TASK TO CARRY OUT: Please reproduce the data below exactly, from the first line through the line containing "Toggle the hamburger menu icon", and leave every later line out.

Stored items
# # # # #
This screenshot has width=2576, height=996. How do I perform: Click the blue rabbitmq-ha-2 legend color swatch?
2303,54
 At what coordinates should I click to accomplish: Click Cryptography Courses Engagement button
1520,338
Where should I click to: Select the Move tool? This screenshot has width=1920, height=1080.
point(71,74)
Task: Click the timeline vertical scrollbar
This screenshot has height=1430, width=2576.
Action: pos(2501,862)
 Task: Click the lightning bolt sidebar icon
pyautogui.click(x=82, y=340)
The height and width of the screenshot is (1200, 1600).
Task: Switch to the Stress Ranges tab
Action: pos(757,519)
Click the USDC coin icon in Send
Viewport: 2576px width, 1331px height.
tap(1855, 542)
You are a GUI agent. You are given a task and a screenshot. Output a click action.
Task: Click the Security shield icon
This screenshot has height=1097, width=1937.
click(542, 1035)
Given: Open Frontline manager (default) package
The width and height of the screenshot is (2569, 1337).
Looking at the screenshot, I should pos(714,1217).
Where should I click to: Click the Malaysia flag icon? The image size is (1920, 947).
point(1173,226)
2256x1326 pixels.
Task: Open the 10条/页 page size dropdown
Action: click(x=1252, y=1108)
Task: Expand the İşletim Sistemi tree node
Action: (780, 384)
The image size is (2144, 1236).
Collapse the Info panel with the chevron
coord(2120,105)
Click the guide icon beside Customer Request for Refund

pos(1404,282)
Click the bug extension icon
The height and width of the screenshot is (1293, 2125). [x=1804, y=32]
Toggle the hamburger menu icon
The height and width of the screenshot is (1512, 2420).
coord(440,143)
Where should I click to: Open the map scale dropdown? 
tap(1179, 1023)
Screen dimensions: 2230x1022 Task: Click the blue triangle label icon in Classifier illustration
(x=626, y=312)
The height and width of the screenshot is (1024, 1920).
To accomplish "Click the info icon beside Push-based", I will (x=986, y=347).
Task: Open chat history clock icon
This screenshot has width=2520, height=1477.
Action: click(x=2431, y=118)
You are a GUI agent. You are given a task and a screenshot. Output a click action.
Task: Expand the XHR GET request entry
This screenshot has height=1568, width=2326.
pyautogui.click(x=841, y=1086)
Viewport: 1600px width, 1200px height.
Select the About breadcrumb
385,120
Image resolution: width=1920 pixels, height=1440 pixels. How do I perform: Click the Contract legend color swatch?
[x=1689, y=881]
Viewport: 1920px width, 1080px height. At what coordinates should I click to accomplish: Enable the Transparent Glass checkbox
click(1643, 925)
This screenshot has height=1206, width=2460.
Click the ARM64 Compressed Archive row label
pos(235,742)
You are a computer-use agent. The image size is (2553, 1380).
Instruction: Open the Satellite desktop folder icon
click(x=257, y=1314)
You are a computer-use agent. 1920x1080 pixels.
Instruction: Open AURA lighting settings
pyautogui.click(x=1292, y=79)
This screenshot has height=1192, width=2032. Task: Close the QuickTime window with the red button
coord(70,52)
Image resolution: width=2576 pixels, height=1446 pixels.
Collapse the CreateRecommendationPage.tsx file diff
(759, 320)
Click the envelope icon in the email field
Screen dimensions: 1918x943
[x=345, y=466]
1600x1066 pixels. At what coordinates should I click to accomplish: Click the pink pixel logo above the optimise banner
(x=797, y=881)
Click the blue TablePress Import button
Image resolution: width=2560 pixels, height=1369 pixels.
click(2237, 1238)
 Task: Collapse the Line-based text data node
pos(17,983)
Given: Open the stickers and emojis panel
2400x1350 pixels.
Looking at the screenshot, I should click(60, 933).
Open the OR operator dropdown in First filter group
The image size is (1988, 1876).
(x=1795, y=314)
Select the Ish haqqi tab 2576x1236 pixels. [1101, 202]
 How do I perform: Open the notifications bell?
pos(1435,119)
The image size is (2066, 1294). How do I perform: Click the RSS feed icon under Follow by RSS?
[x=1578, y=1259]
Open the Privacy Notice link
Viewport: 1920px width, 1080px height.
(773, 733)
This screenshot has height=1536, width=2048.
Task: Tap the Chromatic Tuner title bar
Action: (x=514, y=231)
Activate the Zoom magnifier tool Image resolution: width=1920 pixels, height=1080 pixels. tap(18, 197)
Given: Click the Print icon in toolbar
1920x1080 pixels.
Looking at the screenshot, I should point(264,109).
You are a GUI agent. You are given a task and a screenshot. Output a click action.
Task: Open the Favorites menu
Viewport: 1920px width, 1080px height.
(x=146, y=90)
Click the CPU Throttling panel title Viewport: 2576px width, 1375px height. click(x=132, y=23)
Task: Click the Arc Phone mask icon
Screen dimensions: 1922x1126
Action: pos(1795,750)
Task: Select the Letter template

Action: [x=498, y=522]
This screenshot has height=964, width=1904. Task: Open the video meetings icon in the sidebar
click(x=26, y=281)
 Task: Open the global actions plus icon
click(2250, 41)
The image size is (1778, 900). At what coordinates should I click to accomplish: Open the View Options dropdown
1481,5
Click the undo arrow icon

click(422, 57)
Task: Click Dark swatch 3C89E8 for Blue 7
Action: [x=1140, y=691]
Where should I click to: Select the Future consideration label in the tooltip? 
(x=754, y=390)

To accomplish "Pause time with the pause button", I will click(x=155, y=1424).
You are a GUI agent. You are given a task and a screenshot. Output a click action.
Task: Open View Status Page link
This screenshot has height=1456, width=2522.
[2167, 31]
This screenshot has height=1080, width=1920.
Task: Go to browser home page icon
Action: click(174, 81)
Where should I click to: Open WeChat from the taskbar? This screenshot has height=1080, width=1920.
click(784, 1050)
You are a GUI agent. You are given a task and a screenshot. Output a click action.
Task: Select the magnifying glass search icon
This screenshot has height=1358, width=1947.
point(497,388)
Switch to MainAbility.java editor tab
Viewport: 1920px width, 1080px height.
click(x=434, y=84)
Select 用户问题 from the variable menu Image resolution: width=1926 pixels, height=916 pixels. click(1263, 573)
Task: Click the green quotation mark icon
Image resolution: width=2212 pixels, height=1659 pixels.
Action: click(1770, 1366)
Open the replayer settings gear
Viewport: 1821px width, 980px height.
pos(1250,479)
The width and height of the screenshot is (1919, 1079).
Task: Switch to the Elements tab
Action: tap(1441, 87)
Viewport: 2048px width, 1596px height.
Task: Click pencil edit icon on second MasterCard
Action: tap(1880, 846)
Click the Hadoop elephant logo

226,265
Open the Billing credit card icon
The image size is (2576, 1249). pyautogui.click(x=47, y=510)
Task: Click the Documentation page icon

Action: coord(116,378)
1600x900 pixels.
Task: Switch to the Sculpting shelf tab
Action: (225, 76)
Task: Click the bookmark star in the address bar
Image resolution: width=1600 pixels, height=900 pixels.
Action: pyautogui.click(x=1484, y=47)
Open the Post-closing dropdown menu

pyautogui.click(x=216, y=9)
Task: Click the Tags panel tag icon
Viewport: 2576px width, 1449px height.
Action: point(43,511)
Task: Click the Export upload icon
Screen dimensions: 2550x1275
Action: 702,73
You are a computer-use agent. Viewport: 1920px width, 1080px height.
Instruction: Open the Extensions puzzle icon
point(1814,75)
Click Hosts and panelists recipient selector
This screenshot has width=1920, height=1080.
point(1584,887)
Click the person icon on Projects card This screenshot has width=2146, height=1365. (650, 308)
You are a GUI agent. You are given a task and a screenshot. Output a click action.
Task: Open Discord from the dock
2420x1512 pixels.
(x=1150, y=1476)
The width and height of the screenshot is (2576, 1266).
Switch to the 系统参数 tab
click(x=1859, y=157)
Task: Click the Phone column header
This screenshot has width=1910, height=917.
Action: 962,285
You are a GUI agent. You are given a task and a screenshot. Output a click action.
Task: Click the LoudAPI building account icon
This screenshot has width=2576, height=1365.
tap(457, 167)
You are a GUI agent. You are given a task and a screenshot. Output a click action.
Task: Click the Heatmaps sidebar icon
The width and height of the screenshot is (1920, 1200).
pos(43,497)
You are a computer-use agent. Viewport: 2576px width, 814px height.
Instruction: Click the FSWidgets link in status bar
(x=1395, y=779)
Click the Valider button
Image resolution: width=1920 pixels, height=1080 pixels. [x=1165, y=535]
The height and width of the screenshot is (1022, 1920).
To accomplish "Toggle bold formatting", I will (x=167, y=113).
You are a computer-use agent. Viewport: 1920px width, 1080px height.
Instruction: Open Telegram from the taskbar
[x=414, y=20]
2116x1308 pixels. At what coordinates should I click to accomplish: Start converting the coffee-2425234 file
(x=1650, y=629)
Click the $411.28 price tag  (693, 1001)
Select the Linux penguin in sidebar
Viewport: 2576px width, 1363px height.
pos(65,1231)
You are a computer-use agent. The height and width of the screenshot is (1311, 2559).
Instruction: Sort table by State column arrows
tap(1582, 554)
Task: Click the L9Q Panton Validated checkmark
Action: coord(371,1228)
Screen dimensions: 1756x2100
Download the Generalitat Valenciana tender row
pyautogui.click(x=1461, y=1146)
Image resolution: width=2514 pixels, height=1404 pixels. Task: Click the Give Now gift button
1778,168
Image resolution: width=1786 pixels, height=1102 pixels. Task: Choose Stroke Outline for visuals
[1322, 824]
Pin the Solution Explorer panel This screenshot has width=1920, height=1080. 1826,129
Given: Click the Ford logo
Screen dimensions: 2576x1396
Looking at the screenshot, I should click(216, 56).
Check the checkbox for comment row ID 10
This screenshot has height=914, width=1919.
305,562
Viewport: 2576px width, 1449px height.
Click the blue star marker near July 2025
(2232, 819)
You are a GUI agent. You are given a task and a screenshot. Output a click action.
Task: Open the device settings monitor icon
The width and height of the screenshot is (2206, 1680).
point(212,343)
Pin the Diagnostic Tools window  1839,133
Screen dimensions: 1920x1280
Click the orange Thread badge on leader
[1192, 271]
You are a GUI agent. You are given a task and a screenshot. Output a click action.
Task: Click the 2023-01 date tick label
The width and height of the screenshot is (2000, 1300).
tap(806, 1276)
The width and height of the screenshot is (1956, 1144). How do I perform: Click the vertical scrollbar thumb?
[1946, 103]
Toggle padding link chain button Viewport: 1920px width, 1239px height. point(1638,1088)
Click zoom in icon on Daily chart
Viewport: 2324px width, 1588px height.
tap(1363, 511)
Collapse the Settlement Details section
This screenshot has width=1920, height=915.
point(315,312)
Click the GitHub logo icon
# # # # #
WRITTEN RESPONSE:
This screenshot has width=2576, height=996. How do I perform: Click the blue rabbitmq-ha-2 legend color swatch?
2303,54
 At what coordinates should I click to accomplish: Click Cryptography Courses Engagement button
1520,338
Where should I click to: Select the Move tool? This screenshot has width=1920, height=1080.
point(71,74)
Task: Click the timeline vertical scrollbar
This screenshot has height=1430, width=2576.
Action: pos(2501,862)
 Task: Click the lightning bolt sidebar icon
pyautogui.click(x=82, y=340)
The height and width of the screenshot is (1200, 1600).
Task: Switch to the Stress Ranges tab
Action: pos(757,519)
Click the USDC coin icon in Send
Viewport: 2576px width, 1331px height.
tap(1855, 542)
You are a GUI agent. You are given a task and a screenshot. Output a click action.
Task: Click the Security shield icon
This screenshot has height=1097, width=1937.
click(542, 1035)
Given: Open Frontline manager (default) package
The width and height of the screenshot is (2569, 1337).
Looking at the screenshot, I should pos(714,1217).
Where should I click to: Click the Malaysia flag icon? The image size is (1920, 947).
point(1173,226)
2256x1326 pixels.
Task: Open the 10条/页 page size dropdown
Action: click(x=1252, y=1108)
Task: Expand the İşletim Sistemi tree node
Action: (780, 384)
The image size is (2144, 1236).
Collapse the Info panel with the chevron
coord(2120,105)
Click the guide icon beside Customer Request for Refund

pos(1404,282)
Click the bug extension icon
The height and width of the screenshot is (1293, 2125). [x=1804, y=32]
Toggle the hamburger menu icon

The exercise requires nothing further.